やるべきこと:
社会保障・税番号大綱を読み解く文章の続きを、最後の文の後から書きなさい。

[本文]

社会保障・税番号大綱案を読み解く(2)、社会の変化を促すことも番号制度の役割

社会保障・税番号大綱案を読み解く(1)、番号制度は低所得者向けのセーフティーネットの続きです。

7月7日付けで、「社会保障・税番号大綱」に関する意見募集が始まりました。募集期間は1ヶ月。(案)が取れて「社会保障・税番号大綱」となっていますので、この大綱を参照しながらコメントしていきましょう。

要綱が20ページだったのに対して、大綱は61ページと増えています。項目によって詳細に書かれているものもあれば、今後の検討として濁しているものもあります。内容は、これまでの基本方針、要綱を踏まえたもので、パブリックコメントや関係機関との意見調整を行いながら、法案を作成していくようです。

●番号制度の背景と目的

背景として、

・少子高齢化(高齢者の増加と労働力人口の減少)
. 格差拡大への不安
. 情報通信技術の進歩
. 制度・運営の効率性、透明性の向上への要請
. 負担や給付の公平性確保への要請

ここは異論も少ないでしょう。厳しい環境になってきたと。

[/本文]
[データ一覧]

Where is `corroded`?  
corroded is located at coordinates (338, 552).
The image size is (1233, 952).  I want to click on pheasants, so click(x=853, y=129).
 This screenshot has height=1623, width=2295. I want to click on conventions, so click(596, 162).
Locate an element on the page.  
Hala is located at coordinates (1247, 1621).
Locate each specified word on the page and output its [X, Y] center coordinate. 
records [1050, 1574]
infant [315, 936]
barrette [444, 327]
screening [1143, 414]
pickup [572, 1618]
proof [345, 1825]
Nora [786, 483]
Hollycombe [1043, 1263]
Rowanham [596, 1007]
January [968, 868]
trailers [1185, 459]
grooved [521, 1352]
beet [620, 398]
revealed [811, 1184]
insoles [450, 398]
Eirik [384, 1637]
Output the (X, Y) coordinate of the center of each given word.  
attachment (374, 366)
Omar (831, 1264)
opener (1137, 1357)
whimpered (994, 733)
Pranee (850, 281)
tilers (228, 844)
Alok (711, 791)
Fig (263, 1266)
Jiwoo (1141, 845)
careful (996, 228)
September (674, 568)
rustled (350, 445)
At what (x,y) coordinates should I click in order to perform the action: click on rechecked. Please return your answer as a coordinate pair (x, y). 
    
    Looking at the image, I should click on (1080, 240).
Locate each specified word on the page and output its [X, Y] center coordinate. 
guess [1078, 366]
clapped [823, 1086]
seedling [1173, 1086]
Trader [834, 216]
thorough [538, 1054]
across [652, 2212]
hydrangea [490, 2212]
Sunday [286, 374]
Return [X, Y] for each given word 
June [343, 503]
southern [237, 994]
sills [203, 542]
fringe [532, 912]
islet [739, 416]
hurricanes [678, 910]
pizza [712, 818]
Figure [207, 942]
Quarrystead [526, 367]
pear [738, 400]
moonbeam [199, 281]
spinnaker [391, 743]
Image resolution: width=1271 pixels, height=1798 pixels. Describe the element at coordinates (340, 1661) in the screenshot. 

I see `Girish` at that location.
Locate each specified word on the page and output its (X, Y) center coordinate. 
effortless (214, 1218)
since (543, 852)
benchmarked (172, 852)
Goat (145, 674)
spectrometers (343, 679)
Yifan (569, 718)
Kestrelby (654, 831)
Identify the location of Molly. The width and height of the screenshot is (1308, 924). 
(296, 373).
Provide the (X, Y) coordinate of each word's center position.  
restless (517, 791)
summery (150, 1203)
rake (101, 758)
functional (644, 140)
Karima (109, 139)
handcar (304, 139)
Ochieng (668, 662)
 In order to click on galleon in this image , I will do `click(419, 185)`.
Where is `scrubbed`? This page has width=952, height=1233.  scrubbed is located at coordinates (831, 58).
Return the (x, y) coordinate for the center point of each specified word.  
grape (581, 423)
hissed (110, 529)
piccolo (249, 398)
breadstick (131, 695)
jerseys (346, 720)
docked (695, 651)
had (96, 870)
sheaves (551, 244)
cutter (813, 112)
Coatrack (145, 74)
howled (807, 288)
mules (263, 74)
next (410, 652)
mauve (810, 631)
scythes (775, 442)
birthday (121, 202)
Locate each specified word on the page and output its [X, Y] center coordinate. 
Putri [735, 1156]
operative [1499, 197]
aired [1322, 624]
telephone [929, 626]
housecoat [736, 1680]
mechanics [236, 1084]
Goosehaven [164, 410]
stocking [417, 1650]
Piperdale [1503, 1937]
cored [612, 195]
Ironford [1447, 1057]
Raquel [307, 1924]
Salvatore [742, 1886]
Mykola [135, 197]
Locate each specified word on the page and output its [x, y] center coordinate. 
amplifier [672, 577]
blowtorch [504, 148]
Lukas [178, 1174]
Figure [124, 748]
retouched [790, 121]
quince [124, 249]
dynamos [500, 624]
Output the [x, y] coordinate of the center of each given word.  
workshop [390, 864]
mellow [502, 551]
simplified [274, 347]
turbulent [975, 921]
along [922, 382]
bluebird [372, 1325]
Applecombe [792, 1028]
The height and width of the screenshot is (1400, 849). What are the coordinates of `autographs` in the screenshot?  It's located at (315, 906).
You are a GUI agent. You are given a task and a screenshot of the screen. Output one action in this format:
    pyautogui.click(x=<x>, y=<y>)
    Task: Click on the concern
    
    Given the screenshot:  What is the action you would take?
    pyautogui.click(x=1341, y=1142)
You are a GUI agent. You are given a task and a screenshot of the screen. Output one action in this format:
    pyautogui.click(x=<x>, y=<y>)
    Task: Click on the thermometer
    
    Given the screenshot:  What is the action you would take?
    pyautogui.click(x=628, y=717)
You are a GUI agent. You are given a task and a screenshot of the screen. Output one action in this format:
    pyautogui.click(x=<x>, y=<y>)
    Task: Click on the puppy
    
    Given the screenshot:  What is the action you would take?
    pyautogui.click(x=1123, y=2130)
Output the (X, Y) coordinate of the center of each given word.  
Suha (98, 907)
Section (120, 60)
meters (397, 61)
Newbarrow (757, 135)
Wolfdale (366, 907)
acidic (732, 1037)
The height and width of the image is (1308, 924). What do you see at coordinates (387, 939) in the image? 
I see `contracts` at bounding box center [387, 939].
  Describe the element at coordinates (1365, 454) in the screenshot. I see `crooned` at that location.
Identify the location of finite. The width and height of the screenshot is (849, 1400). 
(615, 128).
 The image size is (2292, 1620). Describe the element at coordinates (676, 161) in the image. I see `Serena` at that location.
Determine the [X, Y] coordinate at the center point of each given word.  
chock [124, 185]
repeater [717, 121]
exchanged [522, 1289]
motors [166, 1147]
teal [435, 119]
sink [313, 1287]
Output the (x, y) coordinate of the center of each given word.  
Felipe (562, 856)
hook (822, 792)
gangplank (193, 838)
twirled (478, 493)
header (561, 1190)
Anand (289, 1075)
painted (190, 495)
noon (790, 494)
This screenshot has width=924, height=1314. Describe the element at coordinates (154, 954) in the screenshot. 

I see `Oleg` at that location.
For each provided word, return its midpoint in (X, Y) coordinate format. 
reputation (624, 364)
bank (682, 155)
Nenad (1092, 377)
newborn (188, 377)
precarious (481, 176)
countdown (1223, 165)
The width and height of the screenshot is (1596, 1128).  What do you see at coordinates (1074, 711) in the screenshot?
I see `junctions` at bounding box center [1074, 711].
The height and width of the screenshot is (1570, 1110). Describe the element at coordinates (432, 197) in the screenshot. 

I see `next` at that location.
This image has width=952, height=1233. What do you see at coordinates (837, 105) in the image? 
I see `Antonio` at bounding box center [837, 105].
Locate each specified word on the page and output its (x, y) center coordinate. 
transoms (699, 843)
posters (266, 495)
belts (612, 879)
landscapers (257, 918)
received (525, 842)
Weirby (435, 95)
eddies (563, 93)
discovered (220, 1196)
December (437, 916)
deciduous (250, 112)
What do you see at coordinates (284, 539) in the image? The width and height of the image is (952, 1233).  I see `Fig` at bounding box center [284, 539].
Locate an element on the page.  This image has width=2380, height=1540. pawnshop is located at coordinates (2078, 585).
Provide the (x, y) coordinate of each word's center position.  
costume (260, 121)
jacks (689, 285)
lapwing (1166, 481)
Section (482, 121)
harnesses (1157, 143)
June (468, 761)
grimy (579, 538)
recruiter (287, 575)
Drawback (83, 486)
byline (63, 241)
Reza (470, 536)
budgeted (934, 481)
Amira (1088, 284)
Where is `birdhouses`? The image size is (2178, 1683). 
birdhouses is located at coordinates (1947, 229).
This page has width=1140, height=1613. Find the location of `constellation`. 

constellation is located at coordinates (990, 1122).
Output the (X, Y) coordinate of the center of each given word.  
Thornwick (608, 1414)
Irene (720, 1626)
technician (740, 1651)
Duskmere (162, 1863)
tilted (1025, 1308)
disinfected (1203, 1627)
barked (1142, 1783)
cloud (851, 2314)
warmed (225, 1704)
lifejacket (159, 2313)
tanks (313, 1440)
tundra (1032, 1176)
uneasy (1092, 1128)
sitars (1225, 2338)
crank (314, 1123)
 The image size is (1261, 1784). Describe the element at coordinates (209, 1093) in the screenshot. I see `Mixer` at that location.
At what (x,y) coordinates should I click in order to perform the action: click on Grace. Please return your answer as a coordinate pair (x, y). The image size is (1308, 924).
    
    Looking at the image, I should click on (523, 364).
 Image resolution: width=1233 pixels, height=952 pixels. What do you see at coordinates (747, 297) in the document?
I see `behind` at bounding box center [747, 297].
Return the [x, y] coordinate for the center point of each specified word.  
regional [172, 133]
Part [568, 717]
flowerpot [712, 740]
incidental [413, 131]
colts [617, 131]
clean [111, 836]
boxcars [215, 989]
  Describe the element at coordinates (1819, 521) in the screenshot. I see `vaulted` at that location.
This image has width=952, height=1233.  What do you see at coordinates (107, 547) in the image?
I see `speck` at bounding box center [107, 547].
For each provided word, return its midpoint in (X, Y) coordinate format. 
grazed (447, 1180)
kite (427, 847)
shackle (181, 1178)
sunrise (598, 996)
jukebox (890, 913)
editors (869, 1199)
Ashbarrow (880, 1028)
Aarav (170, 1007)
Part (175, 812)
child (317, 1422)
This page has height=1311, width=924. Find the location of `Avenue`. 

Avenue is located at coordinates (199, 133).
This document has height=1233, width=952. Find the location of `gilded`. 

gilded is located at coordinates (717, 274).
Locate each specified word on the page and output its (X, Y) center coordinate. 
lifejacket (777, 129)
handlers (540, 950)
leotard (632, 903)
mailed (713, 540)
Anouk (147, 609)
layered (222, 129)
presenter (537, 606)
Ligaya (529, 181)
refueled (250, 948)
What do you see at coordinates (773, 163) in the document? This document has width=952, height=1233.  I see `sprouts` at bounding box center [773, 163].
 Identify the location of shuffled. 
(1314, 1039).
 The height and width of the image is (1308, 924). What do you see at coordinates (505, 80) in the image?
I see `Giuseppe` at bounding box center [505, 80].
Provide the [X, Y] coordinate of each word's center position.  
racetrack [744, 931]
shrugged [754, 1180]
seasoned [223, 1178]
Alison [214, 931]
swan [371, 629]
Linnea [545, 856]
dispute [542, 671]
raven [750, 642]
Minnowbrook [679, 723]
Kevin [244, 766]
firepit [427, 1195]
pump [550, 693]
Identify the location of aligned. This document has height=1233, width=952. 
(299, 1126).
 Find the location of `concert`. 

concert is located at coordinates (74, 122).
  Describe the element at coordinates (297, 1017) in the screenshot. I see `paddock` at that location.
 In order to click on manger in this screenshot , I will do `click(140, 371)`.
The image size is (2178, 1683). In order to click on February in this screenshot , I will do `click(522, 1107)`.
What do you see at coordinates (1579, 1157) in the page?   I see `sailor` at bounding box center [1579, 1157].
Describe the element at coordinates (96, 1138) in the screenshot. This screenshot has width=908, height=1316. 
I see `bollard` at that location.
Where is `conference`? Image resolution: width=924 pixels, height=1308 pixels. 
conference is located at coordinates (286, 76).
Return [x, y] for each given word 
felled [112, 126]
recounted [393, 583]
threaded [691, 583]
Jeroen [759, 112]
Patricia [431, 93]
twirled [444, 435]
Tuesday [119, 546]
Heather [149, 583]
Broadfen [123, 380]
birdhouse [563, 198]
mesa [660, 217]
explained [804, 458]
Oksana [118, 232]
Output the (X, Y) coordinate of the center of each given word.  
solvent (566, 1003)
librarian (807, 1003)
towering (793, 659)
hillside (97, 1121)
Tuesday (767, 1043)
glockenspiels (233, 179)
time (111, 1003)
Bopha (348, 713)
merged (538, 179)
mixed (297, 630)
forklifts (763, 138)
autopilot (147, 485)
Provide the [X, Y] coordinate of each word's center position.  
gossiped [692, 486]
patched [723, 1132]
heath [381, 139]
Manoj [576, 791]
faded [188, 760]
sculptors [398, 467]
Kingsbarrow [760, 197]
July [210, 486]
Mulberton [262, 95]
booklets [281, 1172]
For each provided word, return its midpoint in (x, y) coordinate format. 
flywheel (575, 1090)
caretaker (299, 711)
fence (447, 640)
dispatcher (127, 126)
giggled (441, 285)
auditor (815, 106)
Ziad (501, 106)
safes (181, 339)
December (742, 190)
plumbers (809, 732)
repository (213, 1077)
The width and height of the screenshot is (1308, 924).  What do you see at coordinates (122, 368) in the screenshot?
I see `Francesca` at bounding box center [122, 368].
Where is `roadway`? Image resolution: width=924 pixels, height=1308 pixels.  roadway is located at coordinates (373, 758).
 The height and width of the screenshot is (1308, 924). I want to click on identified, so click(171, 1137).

[/データ一覧]

解答例:
課題として、

複数の機関に存在する個人の情報を同一人の情報であるということの確認を行うための基盤がないため、
・税務署に提出される法定調書のうち、名寄せが困難なものについては活用に限界
・より正確な所得・資産の把握に基づく柔軟できめ細やかな社会保障制度・税額控除制度の導入が難しい
・長期間にわたって個人を特定する必要がある制度の適正な運営が難しい(年金記録の管理等)
・医療保険などにおいて関係機関同士の連携が非効率
・養子縁組による氏名変更を濫用された場合に個人の特定が難しい等

本来であれば、これらの課題を住基ネットが解決してくれるはずだった気もします。上記の課題は、様々な要因が複合的に絡んでいるので、番号の導入で解決するわけではありませんが、解決手段の選択肢が増えることは間違いないでしょう。

番号制度の目的は、

・正確な本人確認を前提に
・「番号」を活用して所得等の情報を把握し
・それらの情報を社会保障や税の分野で効果的に活用する
・IT化を通じ効率的かつ安全に情報連携を行える仕組みを
・国・地方で連携し協力しながら整備する
・国民生活を支える社会的基盤を構築する

こととしています。この目的に注目した場合、

・正確な本人確認はどうやるの?
・どうやって所得等の情報を把握するの?
・どうやって効率的かつ安全に情報連携するの?

といった疑問を持ちながら番号制度を見ていくと良いでしょう。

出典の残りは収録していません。